Decision time is approaching as to wether the Bacchus Marsh plant is substantially upgraded or whether Merrimu plant is upgraded to supply Bacchus Marsh with the Bacchus Marsh plant being de-commissioned. Upgrades at the Bacchus Marsh plant would be substantial, as during peak demands, "shandying" of raw and final water is required; maximum plant output is 10ML per day whereas demands in excess of 15ML per day now exist in summer.

1.0 INTRODUCTION

During the Christmas/New Year period of 1999, the Merrimu catchment received heavy rainfall, ensuing inflows to the catchment resulted in turbidity of 100 ntu and colour of 150 tcu. This drastic reduction in water quality seemed to be caused by development in the upper catchment, low reservoir level, drought conditions, logging and possibly a large dam burst that had been built across a tributary.

At the Bacchus Marsh WTP there is a 40 ML raw water basin, which is filled from Merrimu Reservoir, the plant then draws water from this basin for treating. Within a week of the fore mentioned rainfall, the basin represented the same quality water as in Merrimu Reservoir. A succession of operational problems then took place.

2.0 EXISTING PROCESS

The pressure filters at the Bacchus Marsh WTP are only capable of treating moderately turbid and coloured raw water. Timers or turbidity set points initiate filter backwash; previous to the poor raw water quality, we had filter run times of up to 24 hours. Afterwards, despite numerous jar tests, we had filter run durations measured in minutes.

2.1 Previous Works
In 1997/98, a 4km pipeline was installed from the Merrimu WTP to the Merrimu pump station. Prior to this, a 5 ML clear water tank had been constructed. This new pipeline is connected to the tank, and flows from it to Bacchus Marsh, via the Merrimu pump station and break pressure tank (by gravity flow)

Figure 1: Area Map

2.2 Problems at the Merrimu WTP
The Merrimu WTP treats water for Melton and smaller outlying areas. These previously mentioned works were enabled so that the Merrimu plant could supply water to Bacchus Marsh during the cooler months via the 5ML storage, although this tank was initially built as a replacement for an undersized high-level area supply.

At this stage we initiated supply of Bacchus Marsh from the Merrimu plant. Thankfully, we were into lower demand times, as the Merrimu plant doesn't have the capacity in peak demand times. Although easily able to treat this quality raw water, the extra demand/output was marked by a large increase in sludge output.
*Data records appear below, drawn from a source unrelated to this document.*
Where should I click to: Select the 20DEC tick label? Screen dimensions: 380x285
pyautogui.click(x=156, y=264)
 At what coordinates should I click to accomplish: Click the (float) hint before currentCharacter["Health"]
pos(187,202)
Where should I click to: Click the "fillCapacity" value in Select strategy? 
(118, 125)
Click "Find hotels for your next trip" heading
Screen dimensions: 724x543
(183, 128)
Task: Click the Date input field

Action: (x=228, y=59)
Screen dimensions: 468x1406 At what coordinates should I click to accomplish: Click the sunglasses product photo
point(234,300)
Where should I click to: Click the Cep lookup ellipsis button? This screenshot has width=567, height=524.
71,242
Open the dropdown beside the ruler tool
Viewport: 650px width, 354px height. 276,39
A decision was made to construct 1 large new sludge bed and install under drains in some of the other sludge beds, which didn't have them. During these civil works, we had to move the excess sludge off-site by tanker. The Merrimu plant kept supplying Bacchus Marsh for some time, during which time the raw water quality did improve, but when peak demand times returned, the Bacchus Marsh plant had to be brought back on-line.

3.0 THE NEXT STEP

For a time, the Bacchus Marsh plant was able to maintain filter run times of 2-4 hours, until the Merrimu Reservoir received further inflows, thus increasing both colour and turbidity. In addition to this, and as a result of Merrimu catchment volume increase, the Authority had decided to lift the water restrictions that had been imposed 3 years previous.

We then had only one option, which was to pre-treat the raw water at the Bacchus Marsh plant basin. Although not happy with the possible eventualities, we set up Alum dosing facilities with an injection point on the incoming raw water line. Initially we had problems with inadequate mixing, but this was overcome with makeshift in-line mixers installed within the pipe.
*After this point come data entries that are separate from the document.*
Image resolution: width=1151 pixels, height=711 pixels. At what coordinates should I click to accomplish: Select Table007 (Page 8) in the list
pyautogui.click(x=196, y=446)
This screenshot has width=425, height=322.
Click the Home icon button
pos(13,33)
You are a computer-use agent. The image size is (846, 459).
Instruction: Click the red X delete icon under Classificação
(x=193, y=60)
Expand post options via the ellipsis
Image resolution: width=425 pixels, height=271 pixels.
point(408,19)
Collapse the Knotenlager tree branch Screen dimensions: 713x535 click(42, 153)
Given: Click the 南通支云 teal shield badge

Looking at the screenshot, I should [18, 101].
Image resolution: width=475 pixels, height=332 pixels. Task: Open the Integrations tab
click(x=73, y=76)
After a few days of processing the raw water, enough turnover had occurred and clarification became evident. Initial dosages of 100 mg/l were reduced to 80 mg/l and later 60 mg/l. The raw water basin now acted as a giant clarifier and was performing 90% of the treatment process.

Table 1: Raw water characteristics

Water was then drawn from the basin and passed through the filters with small dosages of alum and polyelectrolyte added to assist in "polishing".

The resulting turbidity (0.4 NTU) enabled Bacchus Marsh residents to enjoy water clarity like never before. Four months passed, after which, taste and odour problems occurred.

Figure 2: Pressure Filters

Figure 3: Raw water basin (partially emptied)

4.0 TASTE AND ODOUR PROBLEMS

Taste and odour problems commenced in late December 2000, they were earthy/musty/grassy in description. It was soon concluded that the problem emanated from the raw water basin. Working against us was the fact that the basin had not been cleaned since being built nearly 50 years ago. The clarification within the basin also compounded all organic matter to the base of the storage, this in turn allowed sunlight to penetrate deeper into the water column, this causing additional problems in itself.

4.1 Initial control measures
We ceased chloramination and commenced chlorination at an increased dosage, hoping that this would "Mask" the taste and odours. In addition to this, we carried out extensive system flushing.

Our next step was to install various forms of aeration; this was done in an attempt to liberate volatile components causing the taste and odours. At first, aeration was carried out in the 15ML clear water storage and, although the results were noticeable, we decided to move the aeration process closer to the source. Aeration facilities were then set up within the raw water basin and the clear water contact tank located at the Bacchus Marsh plant, results from here seemed more favourable.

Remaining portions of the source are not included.